• [Текст для чтения]:
* * *
Эти рамки позволяют провести клиента через его часто глубокий эмоциональный процесс и вернуть обратно в повсед­невность. Если можно предположить, что после анамнестичес­кой беседы начинать расстановку будет слишком поздно, что­бы за отведенное время успеть как следует завершить весь процесс, то лучше перенести ее на следующую встречу. Тогда на текущей сессии вы можете конкретизировать тематику, поэксперименти­ровать с восприятием тела и дыхания, разучить модели релак­сации и вместе с клиентом подобрать первые упражнения для его «домашнего задания» (так же, как в системной и поведенческой терапии), которые могут послужить ему ресурсом в рас­становке.

Планируя сессию, нужно учитывать, что визуализированная встреча с членами семьи часто вызывает у клиента очень глубо­кие чувства. Иногда транс бывает настолько глубоким, что после сессии клиенты еще на какое-то время благоразумно остаются в приемной, чтобы снова прийти в «нормальное состояние». Те­рапевт отвечает за то, чтобы, уйдя от него, клиент снова был в состоянии адекватно вести себя на улице и благополучно добрался домой или на работу.

Помещение, оборудование и вспомогательные средства

Чтобы обозначить в пространстве места членов семьи, мы ис­пользуем так называемые «напольные якоря». Это вспомогатель­ные средства, которые лежат на полу и на которые клиент может встать во время расстановки. Телесный опыт, который он при­обретает, когда стоит в своей системе и когда находит для себя хорошее место благодаря изменениям в образе расстановки, «зак­репляется» в его физической организации как новая структура (по Dilts, см. Madelung 1996).
* * *
• [Блок данных]:
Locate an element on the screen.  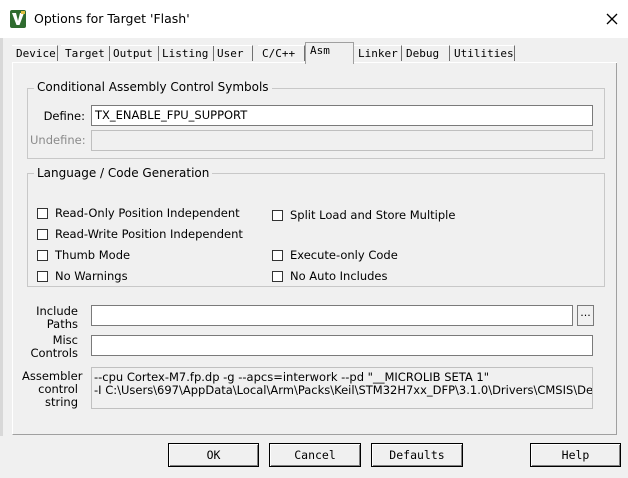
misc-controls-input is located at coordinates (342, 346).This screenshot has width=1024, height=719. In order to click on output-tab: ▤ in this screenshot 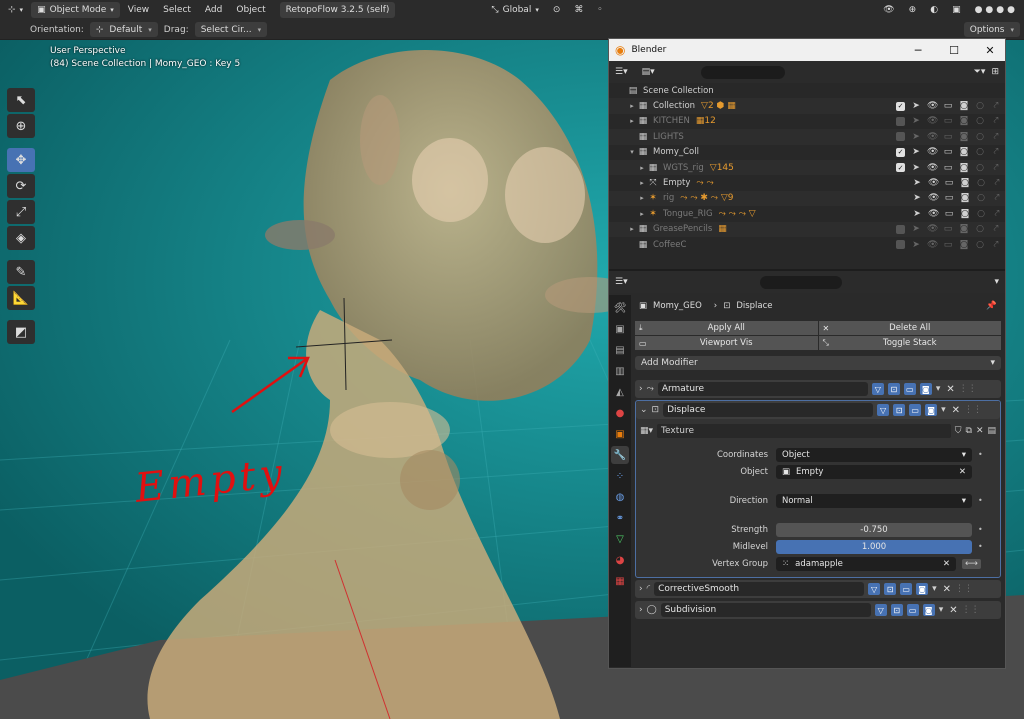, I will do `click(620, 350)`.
* * *
• [Что нужно сделать]:
A) Воспроизведите дословно фрагмент текста о расстановках от слов «Эти рамки позволяют» до слов «ресурсом в рас­становке.».
B) Допишите продолжение текста о расстановках, начиная сразу после его последнего предложения.
Этот материал взят из другого источника.

• [Выполненные задания]:
A)
Эти рамки позволяют провести клиента через его часто глубокий эмоциональный процесс и вернуть обратно в повсед­невность. Если можно предположить, что после анамнестичес­кой беседы начинать расстановку будет слишком поздно, что­бы за отведенное время успеть как следует завершить весь процесс, то лучше перенести ее на следующую встречу. Тогда на текущей сессии вы можете конкретизировать тематику, поэксперименти­ровать с восприятием тела и дыхания, разучить модели релак­сации и вместе с клиентом подобрать первые упражнения для его «домашнего задания» (так же, как в системной и поведенческой терапии), которые могут послужить ему ресурсом в рас­становке.

B)
Проводя расстановки с якорями, я предпочитаю работать с бумагой формата DIN-A4. Она всегда под рукой и по размеру точно подходит для пары ног. Белые листы, плоские якоря из других материалов и предметы, лишенные смысловой нагрузки, представляют собой идеальную поверхность для проекции внут­реннего образа. Приятны и хорошо различимы разноцветные куски фетра одного размера (по Madelung). Также можно выре­зать шаблоны из картона, достаточно большие, чтобы на них можно было стоять: круглые для женщин и квадратные для муж­чин. По потребности в бумаге, картоне и фетре можно вырезать небольшие уголки, которые будут указывать направление взгля­да. Также направление взгляда можно обозначить стрелкой, а на листах бумаги можно написать имена или маркировать их бук­вами и другими простыми символами. Или можно просто спросить клиента, как тот или иной человек на него смотрит, тогда своим ответом он укажет направление. Например, он смотрит на него с любовью или требовательно, или сквозь него, или куда-то еще, тогда клиент покажет куда. Этот вопрос сразу же приво­дит клиента к внутренней встрече с этим человеком и таким об­разом запускает терапевтический процесс.

Преимущество плоских якорей заключается в том, что кли­ент может на них встать, и, по сравнению, например, с подуш­ками, устойчиво на них стоять. Из телесной терапии нам извест­но, что положение «стоя» обращено к другому внутреннему зна­чению физической организации, чем положение «сидя» или «лежа». В физическом развитии положение «стоя» завершает процесс выпрямления. Когда клиент стоя переживает эмоцио­нальные процессы во время расстановки, он приобретает опыт того, что может «выстоять». Если того требует внутренняя струк­тура клиента, то положение «сидя» позволяет несколько дистан­цироваться в роли зрителя.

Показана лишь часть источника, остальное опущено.